# Students campus placement Prediction Model

### DATASET INFORMATION: 

This data set consists of Placement data of students in our campus. It includes secondary and higher secondary school percentage and specialization. It also includes degree specialization, type and Work experience and salary offers to the placed students



* sl_no	  == Serial Number
* gender	  == Gender- Male='M',Female='F'
* ssc_p	  == Secondary Education percentage- 10th Grade
* ssc_b	  == Board of Education- Central/ Others
* hsc_p	  == Higher Secondary Education percentage- 12th Grade
* hsc_b	  == Board of Education- Central/ Others
* hsc_s	  == Specialization in Higher Secondary Education
* degree_p	  == Degree Percentage
* degree_t	  == Under Graduation(Degree type)- Field of degree education
* workex	  == Work Experience
* etest_p	  == Employability test percentage ( conducted by college)
* specialisation	  == Post Graduation(MBA)- Specialization
* mba_p	  == MBA percentage
* status	  == Status of placement- Placed/Not placed
* salary  == Salary offered by corporate to candidates

____________

In [None]:
import numpy as np
import seaborn as sns
import matplotlib.pyplot as plt
import pandas as pd
from sklearn.metrics import accuracy_score

# Load the dataset

In [None]:
df=pd.read_csv('../input/factors-affecting-campus-placement/Placement_Data_Full_Class.csv')
df.head()

### 1.	Data Understanding (8 marks)

a.	Read the dataset (tab, csv, xls, txt, inbuilt dataset). What are the number of rows and no. of cols & types of variables (continuous, categorical etc.)? (1 MARK)

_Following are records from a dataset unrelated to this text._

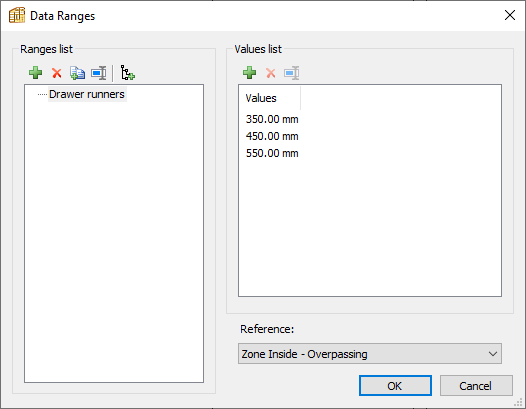Screen dimensions: 526x409
Task: Dismiss the dialog with Cancel
Action: 476,386
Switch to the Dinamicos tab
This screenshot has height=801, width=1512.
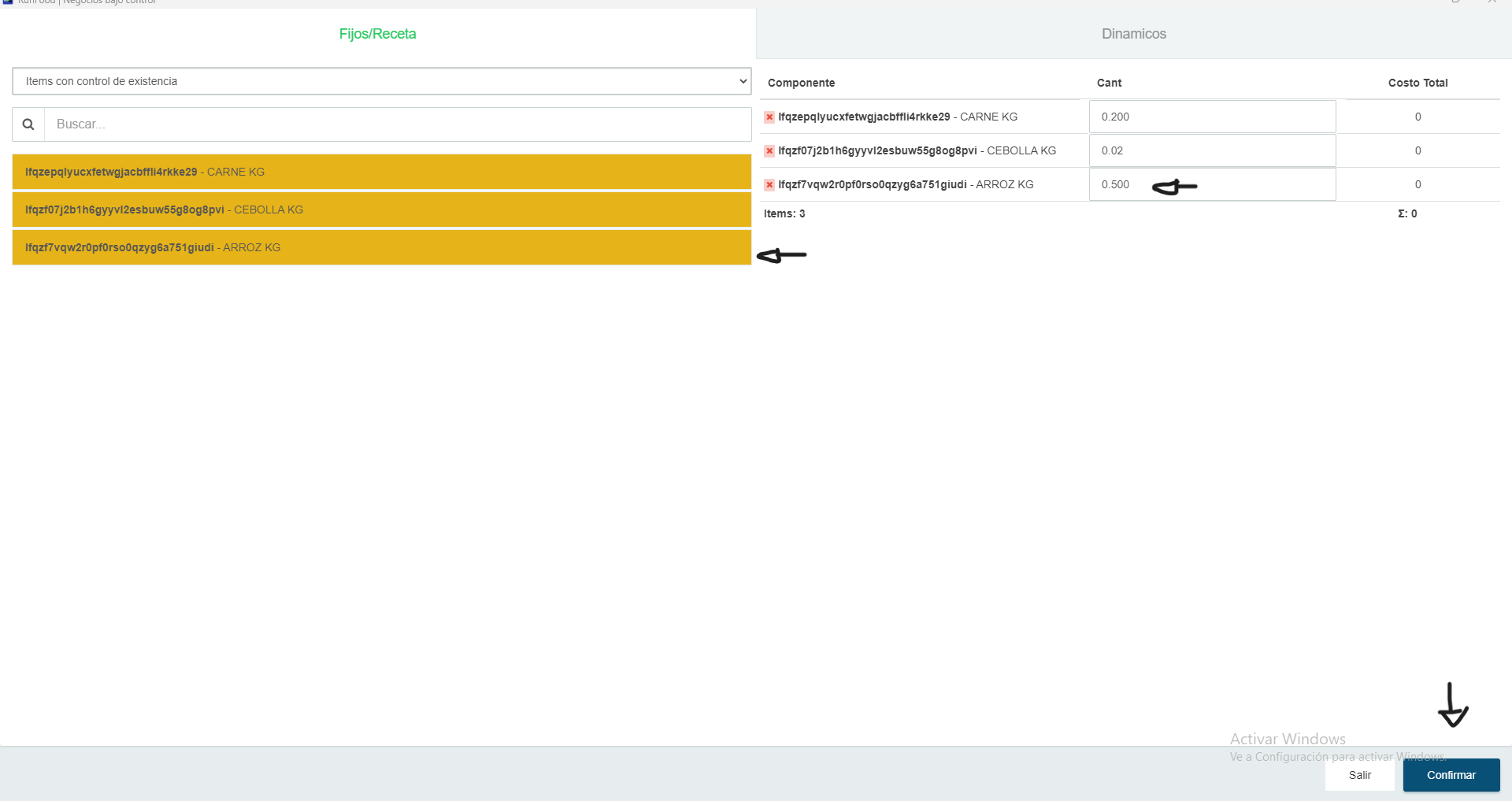point(1133,34)
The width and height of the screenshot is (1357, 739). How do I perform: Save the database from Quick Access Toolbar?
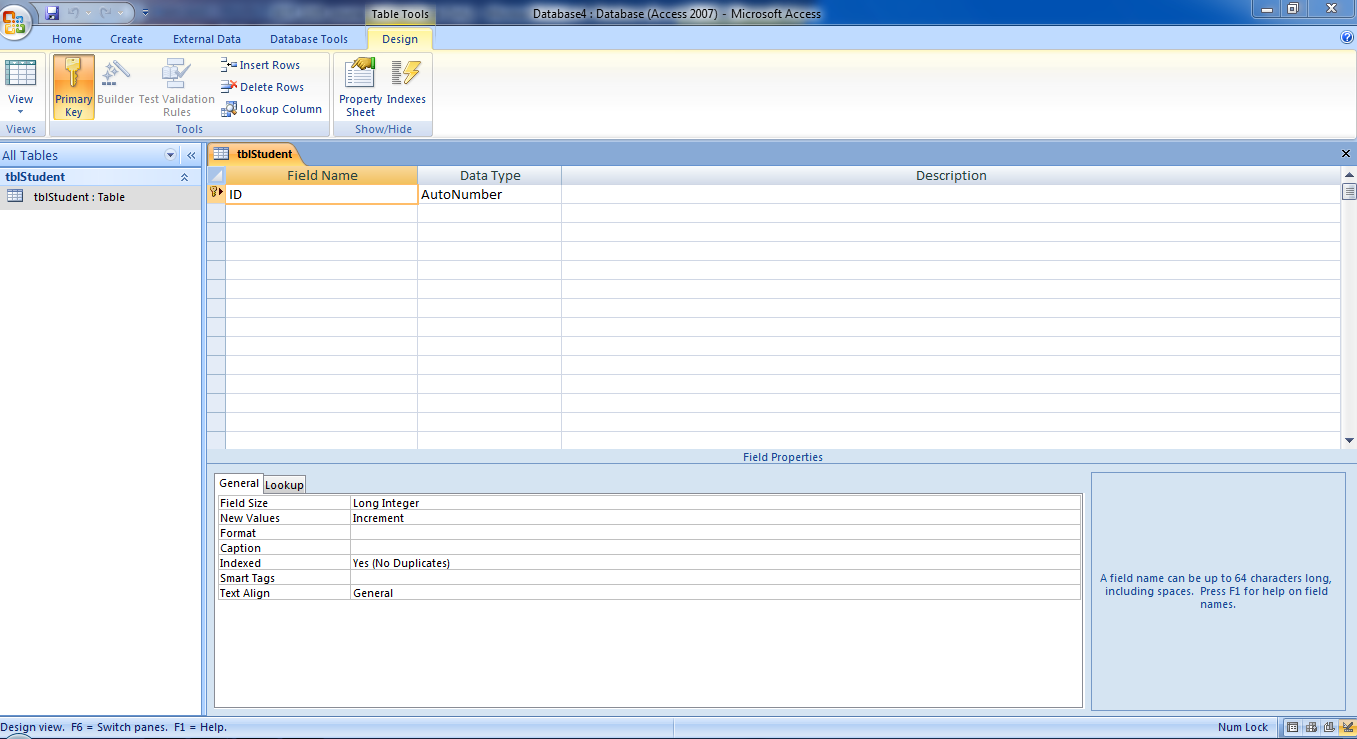pos(51,12)
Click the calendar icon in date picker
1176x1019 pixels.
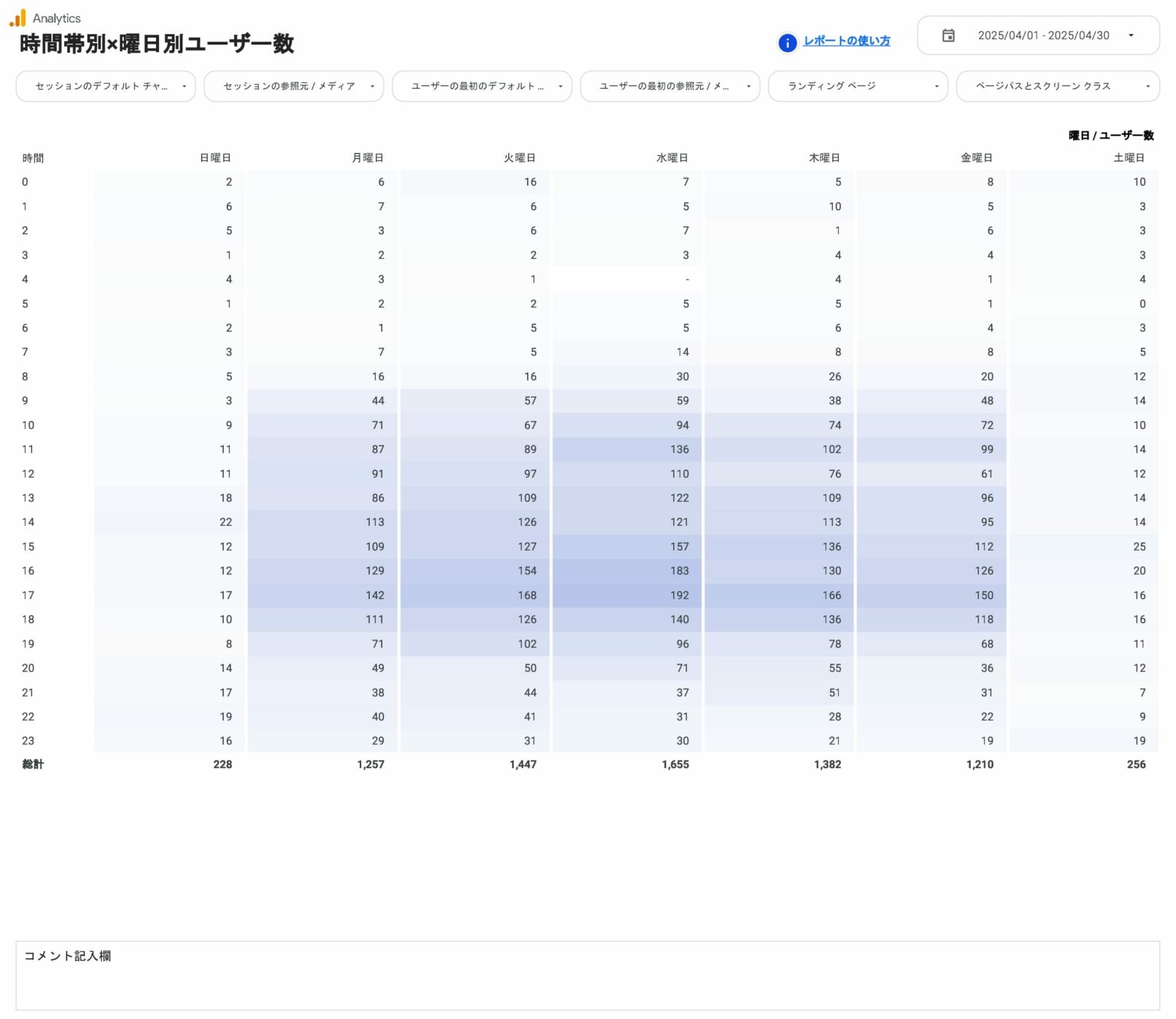948,36
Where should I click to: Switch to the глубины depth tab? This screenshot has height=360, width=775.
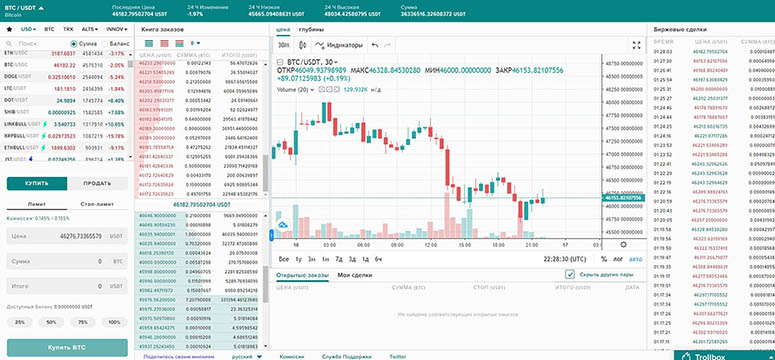click(x=311, y=30)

b.	Calculate five-point summary for numerical variables (1 MARK)

c.	Summarize observations for categorical variables – no. of categories, % observations in each category. (2 mark)

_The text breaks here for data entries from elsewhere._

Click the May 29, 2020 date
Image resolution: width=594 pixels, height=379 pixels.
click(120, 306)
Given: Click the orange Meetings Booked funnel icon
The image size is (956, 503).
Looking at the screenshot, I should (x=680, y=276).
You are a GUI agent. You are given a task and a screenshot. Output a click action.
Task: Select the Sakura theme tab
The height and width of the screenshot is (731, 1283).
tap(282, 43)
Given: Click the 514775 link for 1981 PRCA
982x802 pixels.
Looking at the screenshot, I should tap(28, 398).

d.	Check for defects in the data such as missing values, null, outliers, etc and also check for class imbalance. (4 marks)


In [None]:
#dataset shape
print('Number of rows:',df.shape[0])
print('Number of columns:',df.shape[1])

In [None]:
# datatype of variables
df.info()

In [None]:
# 5 point summary
df.describe()

In [None]:
#describe categorical variables
df.describe(include=[np.object])

### Values count in each categories

In [None]:
a=df['gender'].value_counts()
percent=(a.values/df.shape[0])*100 #% observations
b=pd.DataFrame()
b['Type']=df['gender'].unique()
b['Percentage']=percent
b

In [None]:
a=df['ssc_b'].value_counts()
percent=(a.values/df.shape[0])*100 #% observations
b=pd.DataFrame()
b['Type']=df['ssc_b'].unique()
b['Percentage']=percent
b

In [None]:
a=df['hsc_b'].value_counts()
percent=(a.values/df.shape[0])*100 #% observations
b=pd.DataFrame()
b['Type']=df['hsc_b'].unique()
b['Percentage']=percent
b

In [None]:
a=df['status'].value_counts()
percent=(a.values/df.shape[0])*100 #% observations
b=pd.DataFrame()
b['Type']=df['status'].unique()
b['Percentage']=percent
b

In [None]:
#Checked for missing values
print(df.isnull().sum())

plt.figure(figsize=(10,6))
sns.heatmap(df.isnull())
plt.show()

#There are 67 missing values in salary column

In [None]:

# We will impute null values

print('Skewness in salary :',df['salary'].skew())

In [None]:

#since salary is right skewed, we will impute null values by median

df['salary'].fillna(df['salary'].median(),inplace=True)

In [None]:
print(df.isnull().sum())

In [None]:
# Checked for outliers

plt.figure(figsize=(10,6))
df.boxplot()
plt.show()


In [None]:
#Individual boxplots are plotted
df1=df.select_dtypes(exclude='object')
for i in range(len(df1.columns)):
    sns.boxplot(df1.iloc[:,i])
    plt.show()
    
    
    
#We can observe that the salary and HSC percentage are having outliers


In [None]:
#We will remove outliers
#We can observe that the salary and HSC percentage are having outliers

q1=df.quantile(0.25)
q3=df.quantile(0.75)
iqr=q3-q1

ll=q1-iqr
ul=q3+iqr

df=df[~((df<ll)|(df>ul)).any(axis=1)]
df=df.reset_index(drop=True)


plt.figure(figsize=(10,6))
df.boxplot()
plt.show()

In [None]:
# Checked for data inbalance

sns.countplot(df['status'])
plt.show()


#We can clearly observe the imbalance in the data givien for placement status since the count of students 
#placed is more than the count of student who did not placed
# But the target variable is fairly represents two classes
 

In [None]:

#Correlation matrix
plt.figure(figsize=(10,6))
sns.heatmap(df.corr(),annot=True)
plt.plot()

### EDA

In [None]:
plt.figure(figsize=(10,6))
sns.scatterplot(x=df['ssc_p'],y=df['hsc_p'],hue=df['status'])
plt.show()

In [None]:
df.columns

In [None]:
plt.figure(figsize=(10,6))
sns.scatterplot(x=df['degree_p'],y=df['hsc_p'],hue=df['status'])
plt.show()

In [None]:
sns.barplot(x=df['status'],y=df['ssc_p'],hue=df['ssc_b'])
plt.show()

sns.barplot(x=df['status'],y=df['hsc_p'])
plt.show()

sns.barplot(x=df['status'],y=df['degree_p'])
plt.show()

sns.barplot(x=df['status'],y=df['mba_p'])
plt.show()

In [None]:
sns.barplot(x=df['status'],y=df['etest_p'])
plt.show()

sns.countplot(x=df['status'],hue=df['workex'])
plt.show()

### INFERENCES:
1. From the above scatterplots , we can say that the people who are having high ssc,hsc , degree percentage are more likely to get placed rather than those are having less percentsge.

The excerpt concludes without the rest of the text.